Summary of Facts and Submissions

I. Mention of the grant of European patent No 0 679 509 in respect of European patent application No 95111937.9 in the name of TORAY INDUSTRIES, INC., which had been filed on 28 July 1995 as a divisional application to the earlier application 89110301.2/0 347 646 in accordance with Article 76 EPC and was thus considered to be entitled to the filing date of 7 June 1989, was announced on 2 February 2000 (Bulletin 2000/05). The patent, entitled "Biaxially oriented laminated film", was granted with four claims. The sole independent product Claim 1 reads as follows:

"1. A biaxially oriented laminated film comprising:

a first layer containing a first thermoplastic resin as a major constituent; and

a second layer containing a second thermoplastic resin as a major constituent, which is formed on at least one surface of the first layer, the second layer containing inert particles with an average diameter of 0.1 to 10 times the thickness of the second layer, the content of the inert particles in the second layer being at least 0.4 but less than 0.5% by weight, the thickness of the second layer being 0.005 - 3 µm and wherein the second thermoplastic resin is a crystalline polyester and the crystallization index of attenuated total reflection Raman of the surface of the second thermoplastic resin is not more than 20 cm**(-1)."

Claims 2 to 4 were directly dependent on Claim 1.

II. Opposition was filed against the patent by Mitsubishi Polyester Film GmbH on 2 November 2000. The Opponent requested the revocation of the patent in its full scope, relying on Article 100(a) (lack of novelty and lack of inventive step) and 100(c) EPC 1973 (extension of the subject-matter of the European patent beyond the content of the application as filed: Article 123(2) EPC 1973).

A first oral proceedings were held on 1 April 2003 during which the Opposition Division on its own motion raised a further ground of opposition under Article 100(c) EPC 1973, namely that the subject-matter of the European patent, which was granted on a divisional application, extended beyond the content of the earlier application as filed (Article 76(1) EPC 1973).

III. By its decision orally announced at a second oral proceedings held on 17 December 2004 and issued in writing on 20 January 2005 the Opposition Division revoked the patent.

The Opposition Division held in the appealed decision that granted Claim 1 of the patent in suit did not fulfil the requirements of Article 76(1) EPC 1973.

According to the Opposition Division the claimed feature "the content of the inert particles in the second layer being at least 0.4 but less than 0.5 % by weight" did not find support in the earlier (parent) application as filed, which, in contrast, disclosed that that content was 0.5 to 50 % by weight".

With regard to the value of 0.4 % by weight, disclosed in relation to a comparative example (Comparative Example 3), the Opposition Division considered that a comparative example did not provide support for an amended range since it did not form part of the "whole disclosure of the alleged invention". Furthermore, it pointed out that the claimed "biaxially oriented film" was disclosed to satisfy the three criteria of: scratching resistance, dubbing resistance and friction coefficient. The Comparative Example 3 by satisfying only one of those criteria did not relate to the disclosure of the claimed invention.

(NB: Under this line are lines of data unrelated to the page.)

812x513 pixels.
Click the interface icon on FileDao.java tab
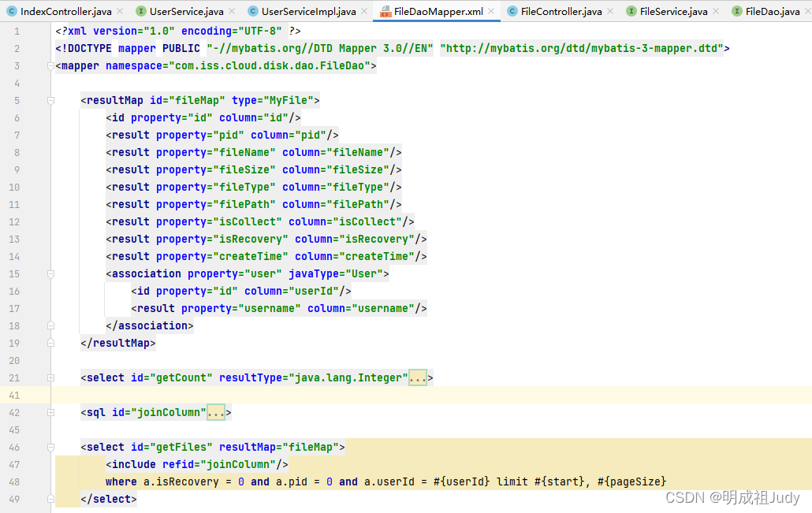coord(739,12)
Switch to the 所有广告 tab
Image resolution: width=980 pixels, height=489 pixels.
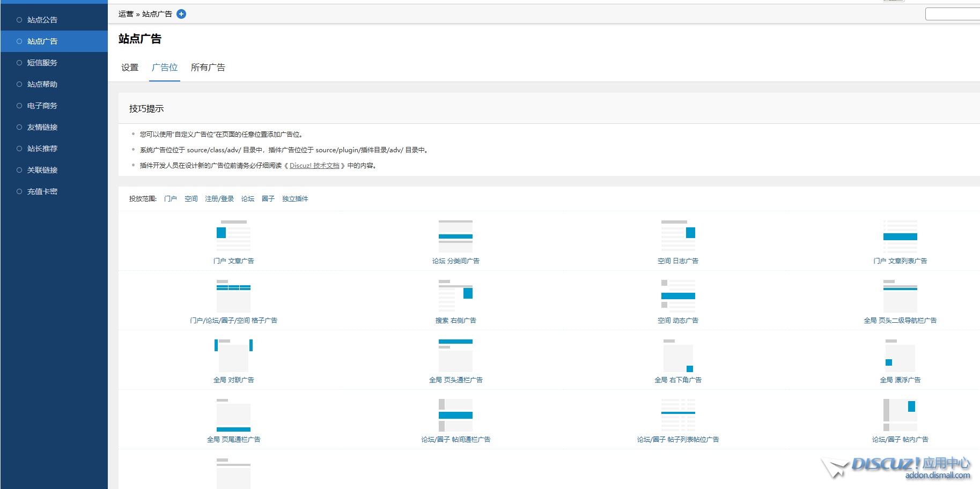click(x=208, y=68)
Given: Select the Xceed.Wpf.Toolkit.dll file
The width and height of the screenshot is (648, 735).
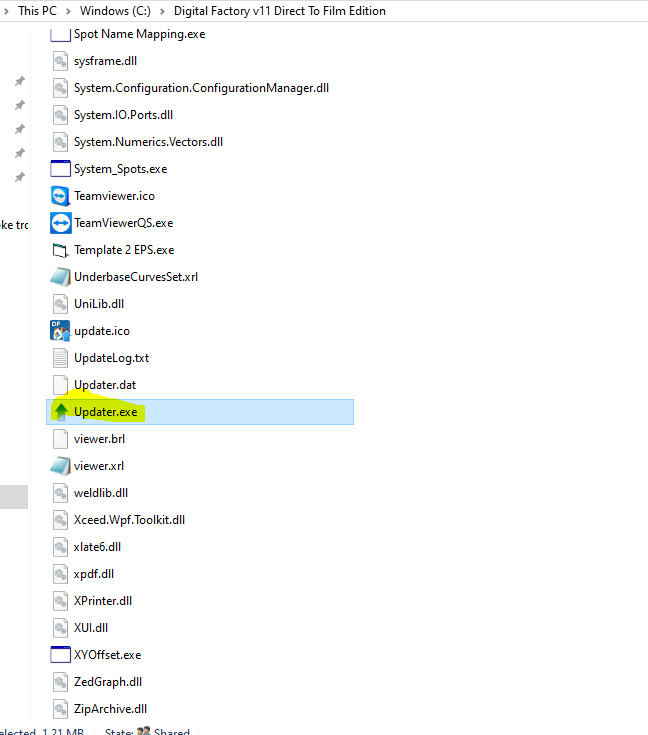Looking at the screenshot, I should (x=129, y=520).
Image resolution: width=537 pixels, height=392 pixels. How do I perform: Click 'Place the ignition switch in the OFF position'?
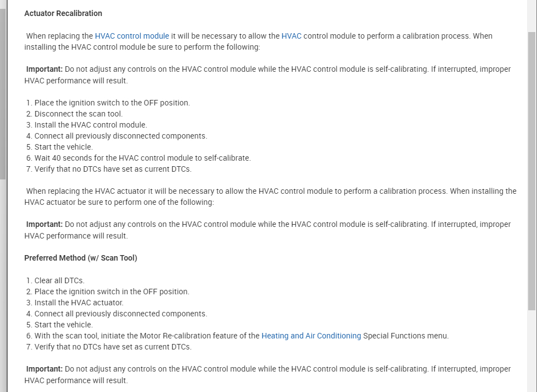pos(111,292)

IV. On 17 March 2005 the Patent Proprietor (Appellant) lodged an appeal against the decision of the Opposition Division and paid the appeal fee on the same day.

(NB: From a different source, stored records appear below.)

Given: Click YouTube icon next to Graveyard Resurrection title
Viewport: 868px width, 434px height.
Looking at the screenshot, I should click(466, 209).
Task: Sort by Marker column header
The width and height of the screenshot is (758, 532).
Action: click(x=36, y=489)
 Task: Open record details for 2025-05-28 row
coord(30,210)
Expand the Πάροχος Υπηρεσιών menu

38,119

With the Statement setting out the Grounds of Appeal filed on 9 May 2005, the Appellant refuted the conclusions of the Opposition Division. It essentially argued that the basis for its amendments was the content of the earlier patent application as filed, which was the "total information content of the disclosure" according to decision T 514/88 (OJ, 1992, 570). Therefore the value of 0.4% by weight, which was stated expressis verbis on page 14, Table 1, of the earlier application, was undeniably part of the content of its disclosure. The Appellant further argued that the EPC did not require that something had to be specifically described as part of the invention and that the term "content" left completely open in which form the subject-matter might be described. Thus technical information in the earlier application in form of comparative examples could be the basis for a later divisional application.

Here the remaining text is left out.